* SOURCE EXTRACT

= Beginning of Section =

By Devik Jain and Anisha Sircar

(Reuters) -U.S. stocks were set to open higher on Thursday after strong earnings outlooks from companies such as Macy’s, while data confirmed the U.S. economy contracted in the first-quarter, quelling some worries about aggressive rate hikes.

Macy’s Inc jumped 13.0% in premarket trading after the department store raised its annual profit forecast, as party-wear demand rebounds.

Dollar General Corp and Dollar Tree gained 11.4% and 15.3% respectively, after raising their annual sales forecasts, as more Americans turn to discount store shopping with inflation at a four-decade high.

Meanwhile, the Commerce Department’s report showed U.S. gross domestic product fell at a 1.5% annualized rate last quarter, revised down from the 1.4% decline reported in April under the weight of a record-trade deficit. The economy grew at a robust 6.9% pace in the fourth quarter.

Separately, weekly jobless claims fell to 210,000 last week, consistent with a tight labor market despite rising interest rates and tightening financial conditions.

“The data is supportive of laying the groundwork for a potential dovish pivot several months from now,” said Thomas Hayes, chairman of Great Hill Capital.

“These numbers are indicative that growth is slowing, demand is slowing and maybe prices are even starting to slow. And if all those three things are in place, then the case for a dovish pivot will build over the summer months.”

The report came a day after the minutes of the Federal Reserve’s May meeting showed policymakers noted the U.S. economy remained strong, with households in such good shape that it might be harder to get them to stop spending and take the pressure off of prices.

Most Fed policymakers judged that further hikes of 50 basis points would “likely be appropriate” at the U.S. central bank’s policy meetings in June and July, largely in-line with investors’ expectations, helping U.S. stocks close higher on Wednesday.

Markets have sold off sharply this year on increasing worries about an economic slowdown due to aggressive Fed policy moves aimed at reining in surging prices. The war in Ukraine, pandemic-related lockdowns in China and recent dismal corporate forecasts have also weighed down markets.

The blue-chip Dow and the benchmark S&P 500 have lost 11.6% and 16.5% year-to-date, while the tech-heavy Nasdaq has fallen nearly 27% as high-multiple growth stocks took a hit from rising interest rates.

At 8:54 a.m. ET, Dow e-minis were up 232 points, or 0.72%, S&P 500 e-minis had gained 28 points, or 0.70%, and Nasdaq 100 e-minis were up 52.5 points, or 0.44%.

U.S.-listed shares of Alibaba Group added 4.7% after the company posted upbeat fourth-quarter revenue on growing demand for some of its niche online shopping services in China.

Twitter Inc gained 4.4% after Elon Musk pledged an additional $6.25 billion in equity financing to fund his $44-billion offer for the social-media company.

Nvidia Corp fell 3.7% after the chip designer forecast a decline in sales of video game chips in the current quarter, and laid out new supply-chain snags from China’s COVID-19 lockdowns.

= End of Section =

* EXERCISE DATA
= Beginning of Section =

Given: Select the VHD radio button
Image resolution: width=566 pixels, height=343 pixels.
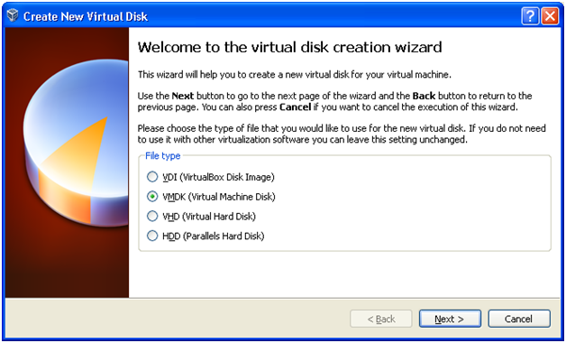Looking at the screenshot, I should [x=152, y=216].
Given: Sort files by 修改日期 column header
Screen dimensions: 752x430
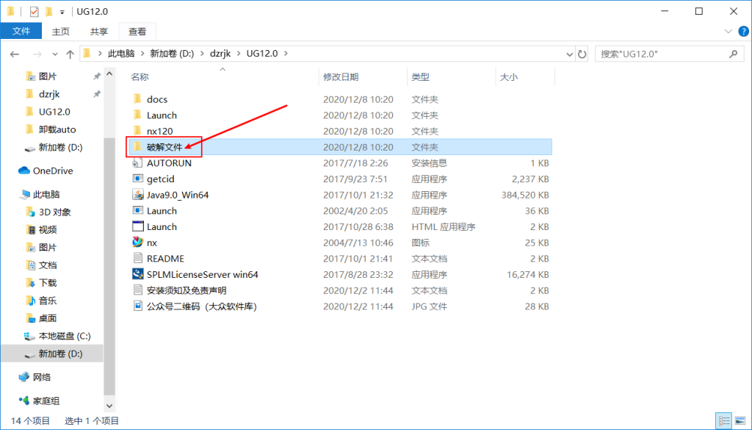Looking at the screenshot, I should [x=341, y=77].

= End of Section =
= Beginning of Section =

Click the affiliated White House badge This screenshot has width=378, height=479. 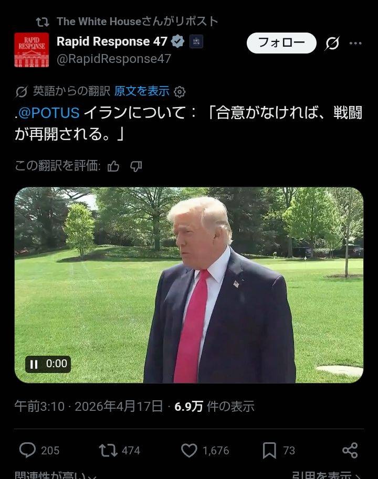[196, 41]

= End of Section =

* WHAT TO DO
**1.** By what percentage did Macy's shares rise in premarket trading, according to the market report?
**2.** Please sum up the market report in two sentences.
**3.** Reproduce the part of the market report starting at "The blue-chip Dow" and ending at "China’s COVID-19 lockdowns.".

* TASK-BY-TASK RESULTS
**1.** 13.0%

**2.** U.S. stocks were set to open higher on Thursday after Macy's raised its annual profit forecast and Dollar General and Dollar Tree raised their annual sales forecasts, while Commerce Department data showed first-quarter GDP fell at a revised 1.5% annualized rate. The report also notes that weekly jobless claims fell to 210,000, that most Fed policymakers judged further 50-basis-point hikes likely appropriate in June and July, and that major indexes have lost substantial ground this year.

**3.**
The blue-chip Dow and the benchmark S&P 500 have lost 11.6% and 16.5% year-to-date, while the tech-heavy Nasdaq has fallen nearly 27% as high-multiple growth stocks took a hit from rising interest rates.

At 8:54 a.m. ET, Dow e-minis were up 232 points, or 0.72%, S&P 500 e-minis had gained 28 points, or 0.70%, and Nasdaq 100 e-minis were up 52.5 points, or 0.44%.

U.S.-listed shares of Alibaba Group added 4.7% after the company posted upbeat fourth-quarter revenue on growing demand for some of its niche online shopping services in China.

Twitter Inc gained 4.4% after Elon Musk pledged an additional $6.25 billion in equity financing to fund his $44-billion offer for the social-media company.

Nvidia Corp fell 3.7% after the chip designer forecast a decline in sales of video game chips in the current quarter, and laid out new supply-chain snags from China’s COVID-19 lockdowns.